5. « Miséreux d'Europe au regard affamé. Familles entières ou gamins esseulés. » (ligne 4) :
a) Quelles remarques grammaticale pouvez-vous faire sur la construction de ces deux phrases ?
Ces deux phrases sont non-verbales, elles ne sont constituées que de groupes nominaux.
b) Quel effet produisent-elles sur le lecteur ?
Ces deux phrases nominales descriptives contribuent à brosser un portrait très dur des êtres qui sont sur le départ. Cela peut susciter chez le lecteur un sentiment de compassion face à la misère ainsi décrite brutalement, sans marques d'émotion. L'ensemble donne l'impression d'une masse d'individus qui se trouvent à la dérive.
6. Pensez-vous que Domonico a raison en murmurant « La vie commence. » (ligne 9) ? Développez votre réponse en quelques lignes. Vous prendrez appui sur le texte et éventuellement votre culture personnelle.

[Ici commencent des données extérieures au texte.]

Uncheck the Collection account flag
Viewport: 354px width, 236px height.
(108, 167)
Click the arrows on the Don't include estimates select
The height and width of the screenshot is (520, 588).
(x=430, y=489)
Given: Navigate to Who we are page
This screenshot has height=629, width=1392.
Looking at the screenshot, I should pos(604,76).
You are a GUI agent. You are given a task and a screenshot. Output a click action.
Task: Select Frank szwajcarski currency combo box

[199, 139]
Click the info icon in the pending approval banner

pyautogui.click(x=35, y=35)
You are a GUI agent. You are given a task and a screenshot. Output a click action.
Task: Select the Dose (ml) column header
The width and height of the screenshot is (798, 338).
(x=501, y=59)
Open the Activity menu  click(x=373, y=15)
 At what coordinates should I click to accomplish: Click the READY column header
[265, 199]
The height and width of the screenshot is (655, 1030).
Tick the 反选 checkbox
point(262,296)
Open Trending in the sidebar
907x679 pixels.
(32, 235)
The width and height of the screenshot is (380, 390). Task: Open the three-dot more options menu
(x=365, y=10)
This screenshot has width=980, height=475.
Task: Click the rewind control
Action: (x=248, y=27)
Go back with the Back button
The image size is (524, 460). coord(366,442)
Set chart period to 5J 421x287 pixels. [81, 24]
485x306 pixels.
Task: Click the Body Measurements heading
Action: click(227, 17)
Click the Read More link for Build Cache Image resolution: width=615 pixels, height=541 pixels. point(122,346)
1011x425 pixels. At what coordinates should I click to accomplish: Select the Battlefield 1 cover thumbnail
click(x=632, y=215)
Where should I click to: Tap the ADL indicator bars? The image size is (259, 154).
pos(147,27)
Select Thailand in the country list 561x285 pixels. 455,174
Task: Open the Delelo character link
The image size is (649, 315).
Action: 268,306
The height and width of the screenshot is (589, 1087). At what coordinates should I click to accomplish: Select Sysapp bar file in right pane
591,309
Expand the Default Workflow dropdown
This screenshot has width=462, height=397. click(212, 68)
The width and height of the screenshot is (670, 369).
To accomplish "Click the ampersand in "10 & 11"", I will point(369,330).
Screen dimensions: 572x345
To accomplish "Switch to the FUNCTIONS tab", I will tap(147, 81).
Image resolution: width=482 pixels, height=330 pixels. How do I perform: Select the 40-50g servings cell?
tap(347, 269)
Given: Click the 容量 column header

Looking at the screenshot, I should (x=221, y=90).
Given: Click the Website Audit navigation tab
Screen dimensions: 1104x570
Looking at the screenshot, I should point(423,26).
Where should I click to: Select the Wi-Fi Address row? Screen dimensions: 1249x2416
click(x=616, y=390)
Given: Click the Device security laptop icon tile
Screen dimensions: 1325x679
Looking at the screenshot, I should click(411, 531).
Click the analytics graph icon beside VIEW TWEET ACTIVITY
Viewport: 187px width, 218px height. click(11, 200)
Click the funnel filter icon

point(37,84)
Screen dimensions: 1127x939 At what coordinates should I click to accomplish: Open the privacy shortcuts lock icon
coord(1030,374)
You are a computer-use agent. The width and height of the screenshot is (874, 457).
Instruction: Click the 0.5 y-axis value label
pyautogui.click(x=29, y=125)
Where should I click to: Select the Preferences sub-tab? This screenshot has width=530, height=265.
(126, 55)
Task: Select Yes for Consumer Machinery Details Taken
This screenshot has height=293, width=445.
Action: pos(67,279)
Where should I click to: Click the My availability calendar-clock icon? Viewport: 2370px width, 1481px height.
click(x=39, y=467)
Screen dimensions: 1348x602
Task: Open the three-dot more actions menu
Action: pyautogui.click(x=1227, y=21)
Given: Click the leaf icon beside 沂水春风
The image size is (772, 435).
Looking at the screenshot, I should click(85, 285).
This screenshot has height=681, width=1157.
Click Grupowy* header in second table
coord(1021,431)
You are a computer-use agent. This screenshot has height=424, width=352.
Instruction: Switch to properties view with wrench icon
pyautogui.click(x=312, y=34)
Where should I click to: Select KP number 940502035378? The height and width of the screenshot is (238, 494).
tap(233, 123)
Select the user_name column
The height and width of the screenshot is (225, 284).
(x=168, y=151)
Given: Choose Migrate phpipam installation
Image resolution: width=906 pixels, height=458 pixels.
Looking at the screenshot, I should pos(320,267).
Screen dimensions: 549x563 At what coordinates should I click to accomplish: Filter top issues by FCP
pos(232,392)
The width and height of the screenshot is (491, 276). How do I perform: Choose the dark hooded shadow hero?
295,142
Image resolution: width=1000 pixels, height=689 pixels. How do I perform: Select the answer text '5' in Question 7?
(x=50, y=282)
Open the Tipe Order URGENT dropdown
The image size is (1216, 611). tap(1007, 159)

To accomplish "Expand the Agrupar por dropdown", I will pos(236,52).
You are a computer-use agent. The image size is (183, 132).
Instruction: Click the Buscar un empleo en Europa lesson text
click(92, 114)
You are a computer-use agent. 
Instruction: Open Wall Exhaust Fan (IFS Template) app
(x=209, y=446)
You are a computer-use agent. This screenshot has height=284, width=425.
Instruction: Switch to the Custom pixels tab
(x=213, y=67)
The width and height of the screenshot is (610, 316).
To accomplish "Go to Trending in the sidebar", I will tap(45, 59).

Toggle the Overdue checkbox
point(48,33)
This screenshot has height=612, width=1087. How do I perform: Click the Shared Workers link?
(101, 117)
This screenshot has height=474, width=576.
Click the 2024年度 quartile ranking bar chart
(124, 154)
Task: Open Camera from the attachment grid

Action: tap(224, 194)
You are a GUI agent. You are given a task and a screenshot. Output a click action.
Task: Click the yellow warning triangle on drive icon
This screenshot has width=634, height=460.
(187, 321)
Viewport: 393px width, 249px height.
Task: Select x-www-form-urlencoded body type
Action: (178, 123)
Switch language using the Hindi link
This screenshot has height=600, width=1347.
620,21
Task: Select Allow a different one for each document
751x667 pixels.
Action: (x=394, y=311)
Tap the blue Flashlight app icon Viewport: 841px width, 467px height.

En murmurant « La vie commence », Domenico fait, avec raison, résolument le choix de se tourner vers l'avenir qui les attend, avec beaucoup d'espoir. Les Etats-Unis se sont, depuis leurs origines, construits sur l'immigration. Ce processus continua, tout au long du XXème siècle, à offrir une possible réussite à ceux qui vivaient misérablement en Europe. Ce « rêve américain » fut cependant mis à mal par la crise de 1929 mais redevint réalité à l'issue de la Seconde guerre mondiale.
REECRITURE (4 points) :
« Comme tous les autres, nous nous sommes tenus par la main pour ne pas nous perdre dans la foule. Comme tous les autres, la première nuit, nous n'avons pu trouver le sommeil, craignant que des mains vicieuses ne nous dérobent la couverture que nous nous partagions. »
Réécrivez les phrases suivantes, en remplaçant les pronoms de la première personne du pluriel (nous) par la troisième personne du pluriel (ils). Vous ferez toutes les modifications nécessaires.
Correction de la réécriture :
« Comme tous les autres, ils se sont tenus par la main pour ne pas se perdre dans la foule. Comme tous les autres, la premère nuit, ils n'ont pu trouver le sommeil, craignant que des mains vicieuses ne leur dérobent la couverture qu'ils se partageaient.»